Create a Single Source of Truth
Observability requires you to aggregate and correlate log data, metrics, and traces in a single location so that you have a bird’s eye view of everything happening in your environment. Manual monitoring across multiple vendor-supplied tools leaves your log data, metrics, and traces siloed. Observability requires a single location for all visibility so that you can see the dependencies across devices, users, databases whether they’re on-premises or in the cloud.
This becomes even more important when you have multiple teams using the data. For example, when DevOps and IT Ops have the same visibility, they can work together to fix a service issue. A purpose-built centralized log management solution enables observability and collaboration.
Make Observability Actionable and Scalable
Observability is something you need to have, but it’s also something you need to be able to use. If all you can do is see that a problem exists, you’re not gaining observability’s full benefit. One benefit of a centralized log management solution is that by aggregating, correlating, and analyzing log data, metrics, and traces you can create a custom set of rules that trigger responses. This prevents a minor issue from being more severe.
Further, a cloud-native centralized log management solution is scalable because you can pay as you go to save money. Many companies store their log data in containers for scalability. Unfortunately, if the container is destroyed, so are all those files. A cloud-native centralized log management solution gives you the best of both worlds, especially when you need access to historical information quickly when trying to investigate an issue.
Improve operational effectiveness and efficiency
Observability enables collaboration only if you can create effective, efficient operational workflows. Alone, observability does nothing. Observability exists to serve a purpose, like monitoring or incident investigations.
A centralized log management solution integrates with business tools, like email, Slack, or ticketing platforms. With these integrations, you can build the automations that improve operational processes to detect, investigate, and resolve issues faster.
Graylog Operations: Actionable, Integratable, Cloud-Native Observability
Maintaining maximum uptime and peak performance requires observability.

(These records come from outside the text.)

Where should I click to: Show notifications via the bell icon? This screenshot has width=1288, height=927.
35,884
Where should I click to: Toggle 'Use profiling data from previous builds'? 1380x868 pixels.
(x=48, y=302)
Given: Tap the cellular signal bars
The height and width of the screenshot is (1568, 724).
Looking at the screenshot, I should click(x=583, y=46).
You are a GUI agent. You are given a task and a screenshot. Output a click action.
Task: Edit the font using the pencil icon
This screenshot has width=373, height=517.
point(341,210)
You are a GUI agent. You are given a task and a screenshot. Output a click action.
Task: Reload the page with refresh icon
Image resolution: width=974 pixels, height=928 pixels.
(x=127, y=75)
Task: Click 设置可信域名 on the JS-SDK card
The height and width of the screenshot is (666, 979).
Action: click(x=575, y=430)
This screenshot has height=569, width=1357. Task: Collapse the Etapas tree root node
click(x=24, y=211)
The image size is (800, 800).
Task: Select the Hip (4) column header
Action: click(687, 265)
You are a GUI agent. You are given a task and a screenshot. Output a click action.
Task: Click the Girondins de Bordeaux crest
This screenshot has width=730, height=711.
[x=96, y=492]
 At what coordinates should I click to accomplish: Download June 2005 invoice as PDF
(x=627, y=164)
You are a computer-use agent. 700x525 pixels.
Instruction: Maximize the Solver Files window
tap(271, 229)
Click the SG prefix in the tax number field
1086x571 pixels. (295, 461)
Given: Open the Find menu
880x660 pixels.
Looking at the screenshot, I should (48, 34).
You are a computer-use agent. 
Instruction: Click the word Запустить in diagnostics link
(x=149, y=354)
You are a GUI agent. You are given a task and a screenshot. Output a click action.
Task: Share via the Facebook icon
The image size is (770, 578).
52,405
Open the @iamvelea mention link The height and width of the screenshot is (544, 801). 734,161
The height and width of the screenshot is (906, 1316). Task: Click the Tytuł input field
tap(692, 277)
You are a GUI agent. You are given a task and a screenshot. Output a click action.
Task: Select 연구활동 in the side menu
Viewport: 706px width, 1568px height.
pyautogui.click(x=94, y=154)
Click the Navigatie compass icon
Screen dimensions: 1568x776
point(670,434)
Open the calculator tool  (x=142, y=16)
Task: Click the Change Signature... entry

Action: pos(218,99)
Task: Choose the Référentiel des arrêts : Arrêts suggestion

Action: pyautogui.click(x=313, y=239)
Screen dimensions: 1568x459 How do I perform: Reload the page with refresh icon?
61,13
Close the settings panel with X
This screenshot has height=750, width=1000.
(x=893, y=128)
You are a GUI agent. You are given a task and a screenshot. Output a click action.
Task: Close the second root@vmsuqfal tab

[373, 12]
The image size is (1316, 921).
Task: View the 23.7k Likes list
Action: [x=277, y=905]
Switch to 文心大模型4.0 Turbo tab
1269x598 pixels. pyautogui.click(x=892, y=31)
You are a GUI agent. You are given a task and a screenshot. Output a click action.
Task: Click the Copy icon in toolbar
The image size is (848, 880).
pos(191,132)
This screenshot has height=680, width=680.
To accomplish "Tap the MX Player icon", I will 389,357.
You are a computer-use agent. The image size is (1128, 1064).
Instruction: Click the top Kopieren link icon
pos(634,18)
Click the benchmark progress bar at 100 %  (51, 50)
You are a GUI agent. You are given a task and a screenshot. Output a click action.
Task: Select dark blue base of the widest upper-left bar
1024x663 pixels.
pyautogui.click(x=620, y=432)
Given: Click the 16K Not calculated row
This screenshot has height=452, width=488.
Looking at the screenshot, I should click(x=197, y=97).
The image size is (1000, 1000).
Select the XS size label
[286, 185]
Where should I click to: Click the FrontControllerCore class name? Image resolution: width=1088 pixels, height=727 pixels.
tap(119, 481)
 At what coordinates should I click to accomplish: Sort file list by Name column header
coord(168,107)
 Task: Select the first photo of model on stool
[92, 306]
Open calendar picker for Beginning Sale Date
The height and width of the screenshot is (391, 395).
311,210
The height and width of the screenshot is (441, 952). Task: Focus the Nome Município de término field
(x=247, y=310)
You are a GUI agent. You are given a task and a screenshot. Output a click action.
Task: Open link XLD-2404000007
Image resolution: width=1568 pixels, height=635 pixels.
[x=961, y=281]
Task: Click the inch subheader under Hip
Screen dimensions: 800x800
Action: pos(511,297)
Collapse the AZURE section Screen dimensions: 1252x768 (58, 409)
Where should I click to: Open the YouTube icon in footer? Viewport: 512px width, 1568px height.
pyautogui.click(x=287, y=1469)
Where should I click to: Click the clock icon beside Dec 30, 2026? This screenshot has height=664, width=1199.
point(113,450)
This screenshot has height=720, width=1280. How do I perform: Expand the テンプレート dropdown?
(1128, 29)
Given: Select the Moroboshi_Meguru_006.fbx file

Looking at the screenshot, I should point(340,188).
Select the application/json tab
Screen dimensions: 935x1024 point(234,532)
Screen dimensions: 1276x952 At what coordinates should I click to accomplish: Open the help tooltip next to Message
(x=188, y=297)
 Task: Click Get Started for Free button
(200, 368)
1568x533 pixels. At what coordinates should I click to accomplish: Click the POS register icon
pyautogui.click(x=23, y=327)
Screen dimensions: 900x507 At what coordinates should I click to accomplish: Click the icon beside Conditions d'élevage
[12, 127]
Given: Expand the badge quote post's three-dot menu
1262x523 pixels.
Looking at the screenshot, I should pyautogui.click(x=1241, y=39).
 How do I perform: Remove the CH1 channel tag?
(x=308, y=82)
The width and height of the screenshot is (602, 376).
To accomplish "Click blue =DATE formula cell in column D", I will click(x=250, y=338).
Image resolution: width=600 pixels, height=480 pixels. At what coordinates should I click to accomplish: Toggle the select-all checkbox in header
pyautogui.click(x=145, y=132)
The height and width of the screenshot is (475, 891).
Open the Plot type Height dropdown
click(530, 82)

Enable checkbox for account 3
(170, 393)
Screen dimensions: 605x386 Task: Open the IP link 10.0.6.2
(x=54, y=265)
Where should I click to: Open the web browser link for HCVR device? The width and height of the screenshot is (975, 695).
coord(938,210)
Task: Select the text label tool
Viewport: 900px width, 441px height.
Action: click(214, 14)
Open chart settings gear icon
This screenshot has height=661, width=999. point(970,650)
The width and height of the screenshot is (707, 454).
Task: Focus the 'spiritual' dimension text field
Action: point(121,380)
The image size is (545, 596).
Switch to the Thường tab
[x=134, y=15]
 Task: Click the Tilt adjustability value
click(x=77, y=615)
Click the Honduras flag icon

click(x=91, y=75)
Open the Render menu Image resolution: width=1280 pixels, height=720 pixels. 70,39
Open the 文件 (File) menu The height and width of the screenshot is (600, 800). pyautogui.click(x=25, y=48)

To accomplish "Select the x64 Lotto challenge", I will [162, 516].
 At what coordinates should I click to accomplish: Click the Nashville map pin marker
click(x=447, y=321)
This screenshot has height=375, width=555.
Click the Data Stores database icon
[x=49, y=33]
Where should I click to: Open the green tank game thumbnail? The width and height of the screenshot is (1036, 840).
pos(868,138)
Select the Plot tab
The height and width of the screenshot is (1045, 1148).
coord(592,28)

Graylog Operations provides a cost-efficient solution for IT ops so that organizations can implement robust infrastructure monitoring while staying within budget. With our solution, IT ops can analyze historical data regularly to identify potential slowdown or system failures while creating alerts that help anticipate issues. By sending alerts via text message, email, Slack, or Jira ticket, you reduce response time and efficiently collaborate with others.
You can use Graylog Operations to leverage observability for managing complex, distributed environments because it offers the flexibility and scalability IT ops needs.